Cross Sectional Analysis indicates that alpha thalassemia deletion mutation is prevalent in a South Indian Population

Abstract

Thalassemia is a group of genetic disorders characterized by quantitative defects in globin chain synthesis. Deletions of either one (α -thalassemia 2) or both (α -thalassaemia 1) α-globin genes on chromosome 16 account for over 95% of alpha thalassemia cases. The subsequent absence or decrease of hemoglobin production results in microcytosis with varying degrees of anemia. The present study was undertaken to investigate the prevalence of α thalassemia in a South Indian population, Nadars, inhabiting Tamil Nadu and to compare them with Asian Populations. 31 random samples were collected and genotyped using Gap PCR. Statistical analysis was done using Excel, ARLEQUIN, MEGA and GRAPH PAD. The study population Nadars has a frequency 32% of αα/-α3.7. The two-tailed p value for Fisher’s exact equals 0.0033, highly statistically significant.
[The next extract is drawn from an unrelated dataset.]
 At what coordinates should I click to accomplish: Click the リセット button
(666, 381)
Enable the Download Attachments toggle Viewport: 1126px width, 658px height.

The dendrogram shows that Nadars clubbed with Malay population that showed a double mutation for -4.2. This means that the mutation rate for α thalassemia in both populations is significant and Nadars need to be studied in depth for the -4.2 mutation. The principal component analysis pointed out Nadars is perhaps unique because of αα/-α3.7 genotype and the need of the hour is to screen all south Indian populations for thalassemia mutations in general and alpha thalassemia in particular.